Problematika Pemenuhan Anggaran oleh Satuan Pendidikan yang Diselenggarakan Pemerintah/Pemerintah Daerah
Perwakilan Ombudsman RI Provinsi Jawa Tengah dalam tahun 2022 menindaklanjuti 16 laporan substansi pendidikan terkait problematika pungutan di satuan pendidikan yang diselenggarakan oleh pemerintah daerah. Hal ini bertentangan dengan Pasal 34 Undang-Undang Nomor 20 Tahun 2003 tentang Sistem Pendidikan Nasional yang menetapkan bahwa pemerintah dan pemerintah daerah menjamin terselenggaranya program wajib belajar minimal pada jenjang pendidikan dasar tanpa memungut biaya.
Larangan
pungutan disebutkan lebih lanjut dalam Pasal
9 ayat (1) Peraturan Menteri Pendidikan dan Kebudayaan Nomor 44 Tahun 2012
tentang Pungutan dan Sumbangan Biaya Pendidikan Pada Satuan Pendidikan Dasar, bahwa satuan
pendidikan dasar yang diselenggarakan oleh pemerintah dan/atau pemerintah
daerah dilarang memungut biaya satuan pendidikan dasar.
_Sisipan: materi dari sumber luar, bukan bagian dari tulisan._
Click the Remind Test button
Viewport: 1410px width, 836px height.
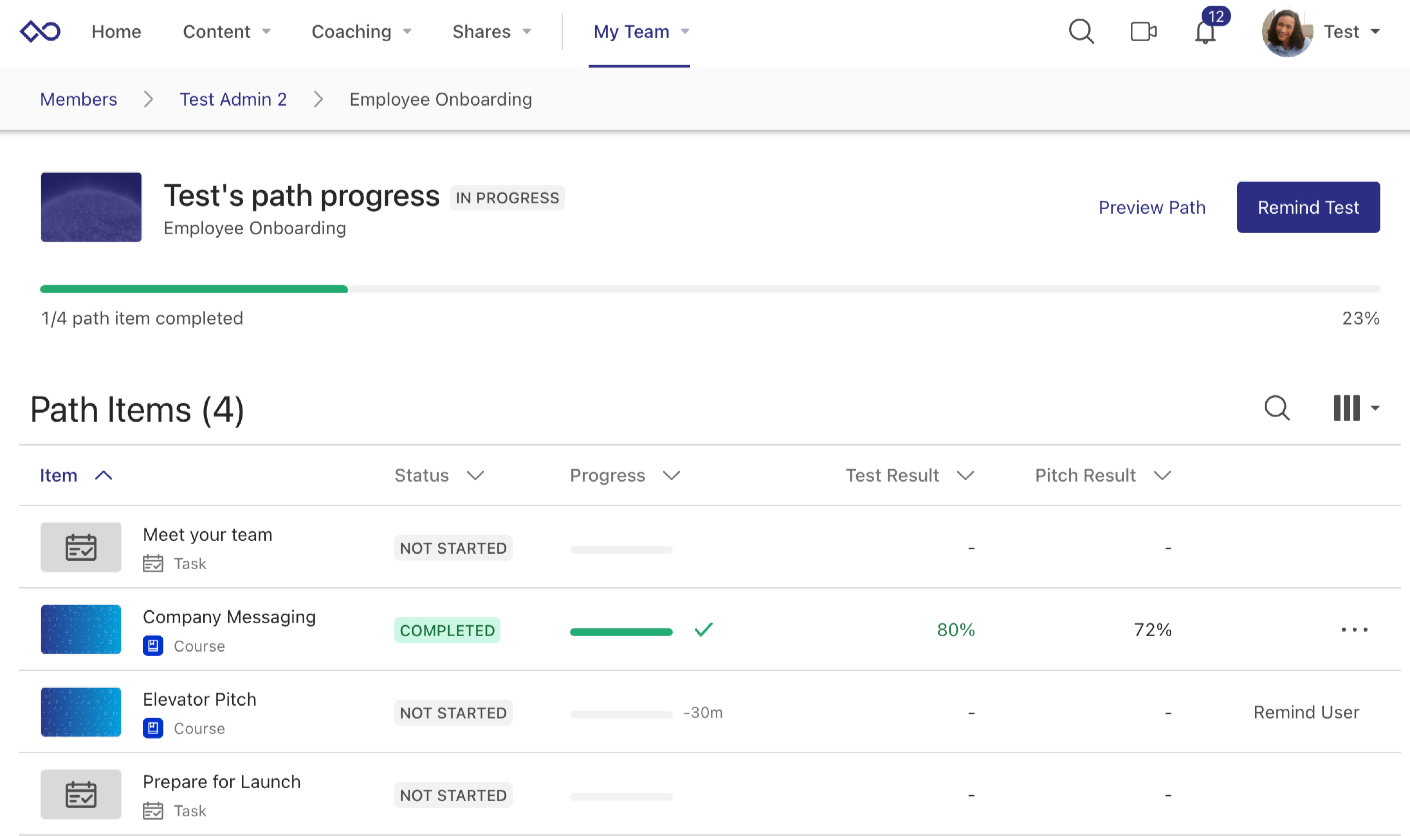tap(1308, 207)
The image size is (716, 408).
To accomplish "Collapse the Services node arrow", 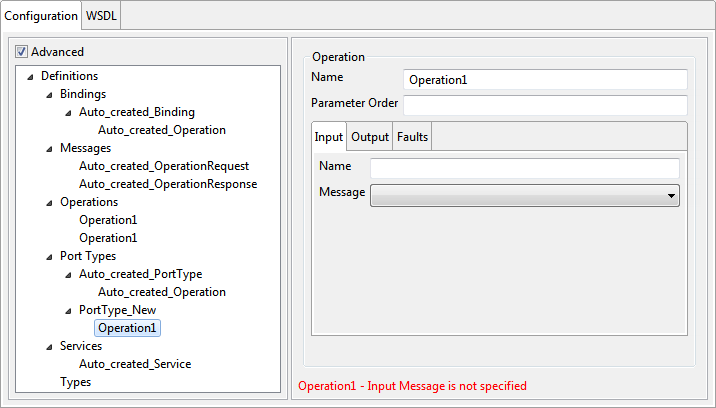I will (49, 347).
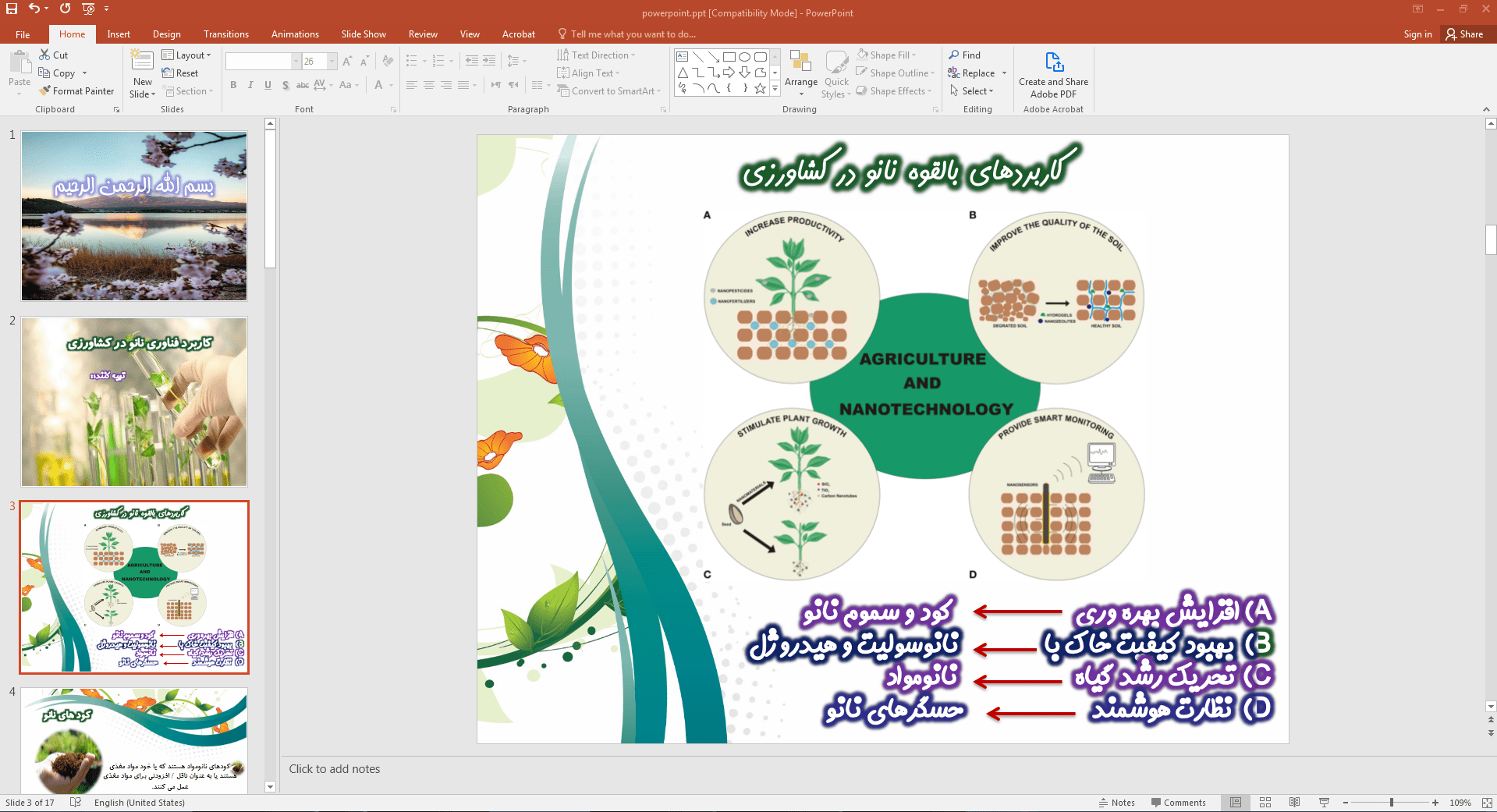The height and width of the screenshot is (812, 1497).
Task: Select slide 2 thumbnail
Action: (134, 402)
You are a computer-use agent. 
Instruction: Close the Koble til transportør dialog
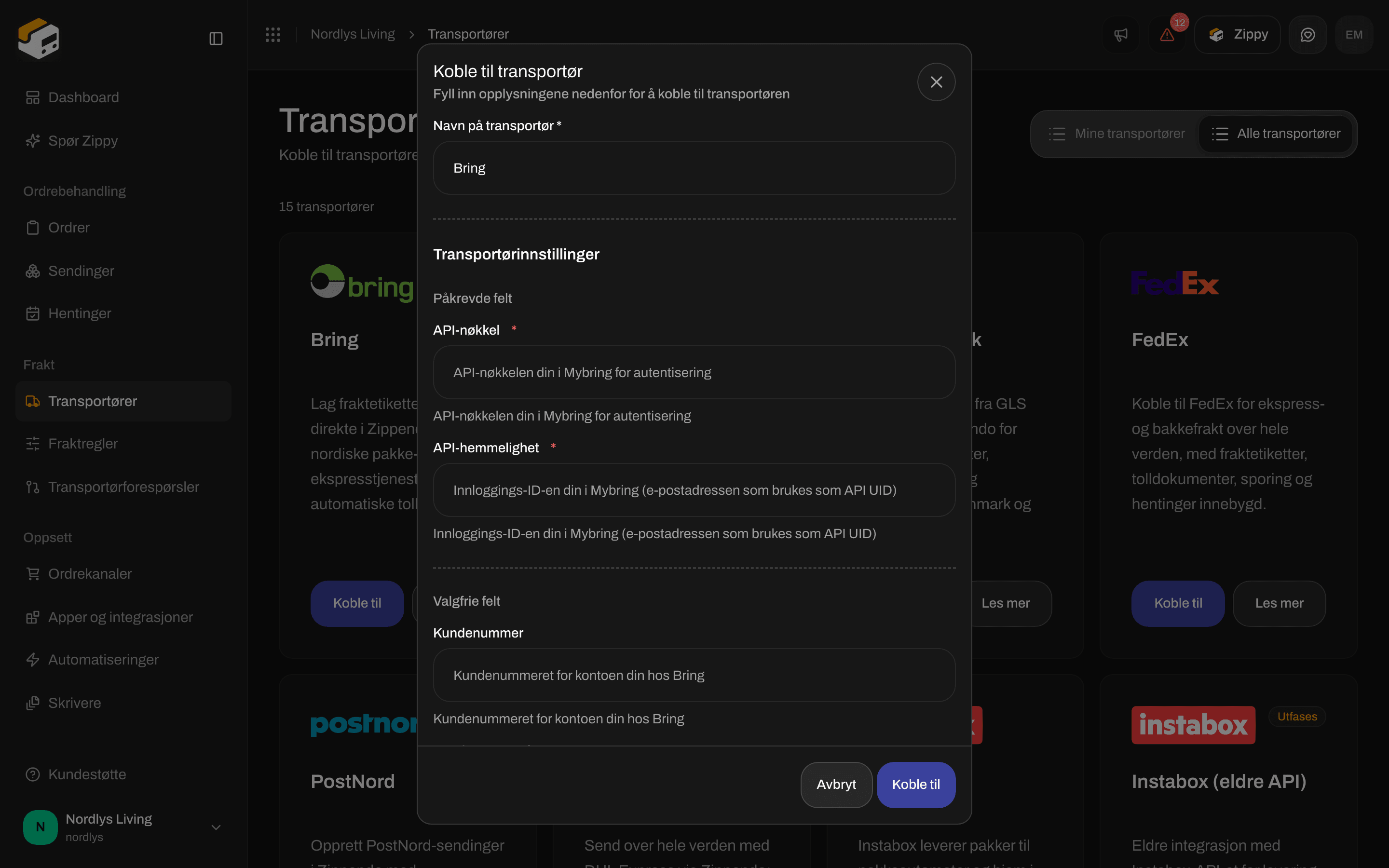click(x=936, y=82)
Namun, di lapangan yang
terjadi pada satuan pendidikan yang diselenggarakan oleh pemerintah daerah
tetap memberlakukan pungutan tersebut dengan berbagai dalih dan argumen bahwa
bukan satuan pendidikan yang melakukan pungutan namun komite sekolah atas
kesepakatan dengan orang tua/wali murid yang kemudian diberlakukannya pungutan
tersebut dalam bentuk sumbangan.
Maraknya
pungutan di satuan Pendidikan terkait kebutuhan realisasi program-program,
renovasi dan pembangunan gedung, pembelian buku pendamping dan seragam sekolah,
pada praktiknya dilakukan melalui pungutan liar. Hal ini dapat dilihat dari adanya 16 pengaduan
masyarakat terkait pungutan dari 164 pengaduan yang diterima dan
ditindaklanjuti ditahap pemeriksaan oleh Perwakilan Ombudsman RI Jawa Tengah hingga
akhir September 2022. Pengaduan mengenai pungutan dimaksud menunjukkan bahwa adanya satuan pendidikan di beberapa kabupaten yang
dilaporkan oleh orang tua/wali murid berkenaan
dugaan maladministrasi penyimpangan prosedur dengan beberapa hal diantaranya, adanya sumbangan yang
ditentukan jangka waktu dan jumlahnya yang memberatkan orang tua/wali murid
(pungutan liar), pembelian seragam sekolah di satuan pendidikan yang nominalnya
memberatkan orang tua/wali murid, pengadaan/pembelian buku pendamping siswa
yang memberatkan orang tua/wali murid, bahkan adanya intimidasi kepada orang
tua/wali murid yang menyampaikan laporan.
Pungutan dan Sumbangan
Sebagaimana Pasal 1 angka 2 dan angka 3 Permendikbud Nomor 44 Tahun 2012 tentang Pungutan dan Sumbangan Biaya Pendidikan pada Satuan Pendidikan Dasar, bahwa pungutan adalah penerimaan biaya pendidikan baik berupa uang dan/atau barang/jasa pada satuan pendidikan dasar yang berasal dari peserta didik atau orang tua/wali secara langsung yang bersifat wajib, mengikat, serta jumlah dan jangka waktu pemungutannya ditentukan oleh satuan pendidikan dasar. Sedangkan sumbangan adalah penerimaan biaya pendidikan baik berupa uang dan/atau barang/jasa yang diberikan oleh peserta didik, orang tua/wali, perseorangan atau lembaga lainnya kepada satuan pendidikan dasar yang bersifat sukarela, tidak memaksa, tidak mengikat, dan tidak ditentukan oleh satuan pendidikan dasar baik jumlah maupun jangka waktu pemberiannya.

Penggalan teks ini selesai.